START RECORDS SUPPLIED

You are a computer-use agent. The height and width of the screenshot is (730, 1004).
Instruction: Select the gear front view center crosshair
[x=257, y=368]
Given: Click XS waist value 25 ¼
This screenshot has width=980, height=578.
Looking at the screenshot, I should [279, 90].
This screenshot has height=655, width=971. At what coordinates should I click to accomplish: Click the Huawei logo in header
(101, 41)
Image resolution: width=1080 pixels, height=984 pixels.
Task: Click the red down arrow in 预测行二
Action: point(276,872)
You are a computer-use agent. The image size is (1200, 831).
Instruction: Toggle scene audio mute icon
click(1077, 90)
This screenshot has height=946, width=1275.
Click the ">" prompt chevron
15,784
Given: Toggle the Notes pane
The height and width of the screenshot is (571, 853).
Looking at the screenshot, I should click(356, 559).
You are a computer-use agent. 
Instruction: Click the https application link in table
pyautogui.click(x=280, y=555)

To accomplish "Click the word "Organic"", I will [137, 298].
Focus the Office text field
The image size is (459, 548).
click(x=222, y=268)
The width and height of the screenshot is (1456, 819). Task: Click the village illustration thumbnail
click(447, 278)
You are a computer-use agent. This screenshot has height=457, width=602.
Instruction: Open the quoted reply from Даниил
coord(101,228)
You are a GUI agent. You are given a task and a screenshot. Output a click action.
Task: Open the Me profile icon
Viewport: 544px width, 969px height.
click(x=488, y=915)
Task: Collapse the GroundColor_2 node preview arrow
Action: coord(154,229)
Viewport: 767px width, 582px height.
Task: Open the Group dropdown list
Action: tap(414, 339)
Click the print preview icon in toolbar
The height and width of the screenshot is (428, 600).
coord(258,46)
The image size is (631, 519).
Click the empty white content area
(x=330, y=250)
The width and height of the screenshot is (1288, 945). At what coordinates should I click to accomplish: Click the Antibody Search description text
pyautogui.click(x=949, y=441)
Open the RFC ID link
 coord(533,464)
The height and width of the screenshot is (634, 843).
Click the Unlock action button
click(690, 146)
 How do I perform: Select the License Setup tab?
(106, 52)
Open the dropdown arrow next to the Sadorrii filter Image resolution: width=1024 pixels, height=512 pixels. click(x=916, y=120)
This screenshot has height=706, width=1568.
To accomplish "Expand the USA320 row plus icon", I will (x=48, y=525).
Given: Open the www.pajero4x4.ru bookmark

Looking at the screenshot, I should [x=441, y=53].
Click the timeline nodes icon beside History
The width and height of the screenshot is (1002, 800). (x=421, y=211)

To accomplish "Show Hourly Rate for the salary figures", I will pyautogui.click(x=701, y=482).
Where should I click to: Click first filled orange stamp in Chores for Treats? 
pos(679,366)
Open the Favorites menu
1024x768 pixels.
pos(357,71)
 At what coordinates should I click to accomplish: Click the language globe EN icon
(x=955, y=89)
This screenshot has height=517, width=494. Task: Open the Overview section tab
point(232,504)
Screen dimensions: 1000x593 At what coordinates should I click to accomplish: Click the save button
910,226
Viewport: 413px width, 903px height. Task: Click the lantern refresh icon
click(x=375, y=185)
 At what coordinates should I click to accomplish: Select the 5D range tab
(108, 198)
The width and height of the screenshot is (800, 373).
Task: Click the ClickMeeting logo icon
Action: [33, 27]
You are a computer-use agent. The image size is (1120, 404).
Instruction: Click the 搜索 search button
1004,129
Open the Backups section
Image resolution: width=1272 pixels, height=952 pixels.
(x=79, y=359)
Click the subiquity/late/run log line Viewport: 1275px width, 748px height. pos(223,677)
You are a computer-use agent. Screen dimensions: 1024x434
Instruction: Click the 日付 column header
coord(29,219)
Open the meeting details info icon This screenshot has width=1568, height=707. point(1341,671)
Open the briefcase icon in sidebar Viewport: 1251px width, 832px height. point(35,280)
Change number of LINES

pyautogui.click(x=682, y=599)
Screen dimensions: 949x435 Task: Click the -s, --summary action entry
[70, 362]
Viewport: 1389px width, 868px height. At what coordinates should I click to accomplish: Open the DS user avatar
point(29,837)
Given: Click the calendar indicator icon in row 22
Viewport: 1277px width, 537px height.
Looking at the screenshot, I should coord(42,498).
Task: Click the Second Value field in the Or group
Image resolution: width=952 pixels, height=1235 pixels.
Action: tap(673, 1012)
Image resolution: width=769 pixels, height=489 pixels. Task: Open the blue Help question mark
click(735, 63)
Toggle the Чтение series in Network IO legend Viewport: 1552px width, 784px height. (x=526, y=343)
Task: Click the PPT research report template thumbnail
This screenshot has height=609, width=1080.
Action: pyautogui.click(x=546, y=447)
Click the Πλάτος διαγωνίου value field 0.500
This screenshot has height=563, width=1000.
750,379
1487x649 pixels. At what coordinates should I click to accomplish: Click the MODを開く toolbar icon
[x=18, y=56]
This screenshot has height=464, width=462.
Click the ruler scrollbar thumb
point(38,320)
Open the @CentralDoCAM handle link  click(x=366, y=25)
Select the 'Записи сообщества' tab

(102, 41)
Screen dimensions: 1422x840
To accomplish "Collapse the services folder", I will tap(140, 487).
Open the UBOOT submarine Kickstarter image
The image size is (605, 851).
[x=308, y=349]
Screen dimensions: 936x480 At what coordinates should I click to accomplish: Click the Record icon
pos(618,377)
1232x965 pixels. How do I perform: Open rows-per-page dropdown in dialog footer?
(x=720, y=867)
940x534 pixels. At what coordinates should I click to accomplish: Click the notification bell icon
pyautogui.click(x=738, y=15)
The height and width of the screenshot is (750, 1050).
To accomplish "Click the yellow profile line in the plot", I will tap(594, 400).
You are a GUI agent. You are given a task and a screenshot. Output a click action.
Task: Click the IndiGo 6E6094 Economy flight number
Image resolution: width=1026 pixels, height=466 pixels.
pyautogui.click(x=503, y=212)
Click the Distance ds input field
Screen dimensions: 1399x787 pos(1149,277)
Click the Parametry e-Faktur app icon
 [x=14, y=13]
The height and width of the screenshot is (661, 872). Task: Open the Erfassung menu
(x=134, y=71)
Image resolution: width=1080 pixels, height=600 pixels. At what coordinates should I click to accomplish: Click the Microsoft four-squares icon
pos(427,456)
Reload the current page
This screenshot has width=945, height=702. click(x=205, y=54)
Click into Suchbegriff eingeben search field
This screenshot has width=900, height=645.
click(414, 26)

END RECORDS SUPPLIED

ASSIGNED TASK: Transcribe each entry exactly.

EXERCISE RESULT:
You are a computer-use agent. The height and width of the screenshot is (730, 1004).
Instruction: Select the gear front view center crosshair
[x=257, y=368]
Given: Click XS waist value 25 ¼
This screenshot has width=980, height=578.
Looking at the screenshot, I should [279, 90].
This screenshot has height=655, width=971. At what coordinates should I click to accomplish: Click the Huawei logo in header
(101, 41)
Image resolution: width=1080 pixels, height=984 pixels.
Task: Click the red down arrow in 预测行二
Action: point(276,872)
You are a computer-use agent. The image size is (1200, 831).
Instruction: Toggle scene audio mute icon
click(1077, 90)
This screenshot has height=946, width=1275.
Click the ">" prompt chevron
15,784
Given: Toggle the Notes pane
The height and width of the screenshot is (571, 853).
Looking at the screenshot, I should click(356, 559).
You are a computer-use agent. 
Instruction: Click the https application link in table
pyautogui.click(x=280, y=555)

To accomplish "Click the word "Organic"", I will [137, 298].
Focus the Office text field
The image size is (459, 548).
click(x=222, y=268)
The width and height of the screenshot is (1456, 819). Task: Click the village illustration thumbnail
click(447, 278)
You are a computer-use agent. This screenshot has height=457, width=602.
Instruction: Open the quoted reply from Даниил
coord(101,228)
You are a GUI agent. You are given a task and a screenshot. Output a click action.
Task: Open the Me profile icon
Viewport: 544px width, 969px height.
click(x=488, y=915)
Task: Collapse the GroundColor_2 node preview arrow
Action: coord(154,229)
Viewport: 767px width, 582px height.
Task: Open the Group dropdown list
Action: tap(414, 339)
Click the print preview icon in toolbar
The height and width of the screenshot is (428, 600).
coord(258,46)
The image size is (631, 519).
Click the empty white content area
(x=330, y=250)
The width and height of the screenshot is (1288, 945). At what coordinates should I click to accomplish: Click the Antibody Search description text
pyautogui.click(x=949, y=441)
Open the RFC ID link
 coord(533,464)
The height and width of the screenshot is (634, 843).
Click the Unlock action button
click(690, 146)
 How do I perform: Select the License Setup tab?
(106, 52)
Open the dropdown arrow next to the Sadorrii filter Image resolution: width=1024 pixels, height=512 pixels. click(x=916, y=120)
This screenshot has height=706, width=1568.
To accomplish "Expand the USA320 row plus icon", I will (x=48, y=525).
Given: Open the www.pajero4x4.ru bookmark

Looking at the screenshot, I should [x=441, y=53].
Click the timeline nodes icon beside History
The width and height of the screenshot is (1002, 800). (x=421, y=211)

To accomplish "Show Hourly Rate for the salary figures", I will pyautogui.click(x=701, y=482).
Where should I click to: Click first filled orange stamp in Chores for Treats? 
pos(679,366)
Open the Favorites menu
1024x768 pixels.
pos(357,71)
 At what coordinates should I click to accomplish: Click the language globe EN icon
(x=955, y=89)
This screenshot has height=517, width=494. Task: Open the Overview section tab
point(232,504)
Screen dimensions: 1000x593 At what coordinates should I click to accomplish: Click the save button
910,226
Viewport: 413px width, 903px height. Task: Click the lantern refresh icon
click(x=375, y=185)
 At what coordinates should I click to accomplish: Select the 5D range tab
(108, 198)
The width and height of the screenshot is (800, 373).
Task: Click the ClickMeeting logo icon
Action: [33, 27]
You are a computer-use agent. The image size is (1120, 404).
Instruction: Click the 搜索 search button
1004,129
Open the Backups section
Image resolution: width=1272 pixels, height=952 pixels.
(x=79, y=359)
Click the subiquity/late/run log line Viewport: 1275px width, 748px height. pos(223,677)
You are a computer-use agent. Screen dimensions: 1024x434
Instruction: Click the 日付 column header
coord(29,219)
Open the meeting details info icon This screenshot has width=1568, height=707. point(1341,671)
Open the briefcase icon in sidebar Viewport: 1251px width, 832px height. point(35,280)
Change number of LINES

pyautogui.click(x=682, y=599)
Screen dimensions: 949x435 Task: Click the -s, --summary action entry
[70, 362]
Viewport: 1389px width, 868px height. At what coordinates should I click to accomplish: Open the DS user avatar
point(29,837)
Given: Click the calendar indicator icon in row 22
Viewport: 1277px width, 537px height.
Looking at the screenshot, I should coord(42,498).
Task: Click the Second Value field in the Or group
Image resolution: width=952 pixels, height=1235 pixels.
Action: tap(673, 1012)
Image resolution: width=769 pixels, height=489 pixels. Task: Open the blue Help question mark
click(735, 63)
Toggle the Чтение series in Network IO legend Viewport: 1552px width, 784px height. (x=526, y=343)
Task: Click the PPT research report template thumbnail
This screenshot has height=609, width=1080.
Action: pyautogui.click(x=546, y=447)
Click the Πλάτος διαγωνίου value field 0.500
This screenshot has height=563, width=1000.
750,379
1487x649 pixels. At what coordinates should I click to accomplish: Click the MODを開く toolbar icon
[x=18, y=56]
This screenshot has height=464, width=462.
Click the ruler scrollbar thumb
point(38,320)
Open the @CentralDoCAM handle link  click(x=366, y=25)
Select the 'Записи сообщества' tab

(102, 41)
Screen dimensions: 1422x840
To accomplish "Collapse the services folder", I will tap(140, 487).
Open the UBOOT submarine Kickstarter image
The image size is (605, 851).
[x=308, y=349]
Screen dimensions: 936x480 At what coordinates should I click to accomplish: Click the Record icon
pos(618,377)
1232x965 pixels. How do I perform: Open rows-per-page dropdown in dialog footer?
(x=720, y=867)
940x534 pixels. At what coordinates should I click to accomplish: Click the notification bell icon
pyautogui.click(x=738, y=15)
The height and width of the screenshot is (750, 1050).
To accomplish "Click the yellow profile line in the plot", I will tap(594, 400).
You are a GUI agent. You are given a task and a screenshot. Output a click action.
Task: Click the IndiGo 6E6094 Economy flight number
Image resolution: width=1026 pixels, height=466 pixels.
pyautogui.click(x=503, y=212)
Click the Distance ds input field
Screen dimensions: 1399x787 pos(1149,277)
Click the Parametry e-Faktur app icon
 [x=14, y=13]
The height and width of the screenshot is (661, 872). Task: Open the Erfassung menu
(x=134, y=71)
Image resolution: width=1080 pixels, height=600 pixels. At what coordinates should I click to accomplish: Click the Microsoft four-squares icon
pos(427,456)
Reload the current page
This screenshot has width=945, height=702. click(x=205, y=54)
Click into Suchbegriff eingeben search field
This screenshot has width=900, height=645.
click(414, 26)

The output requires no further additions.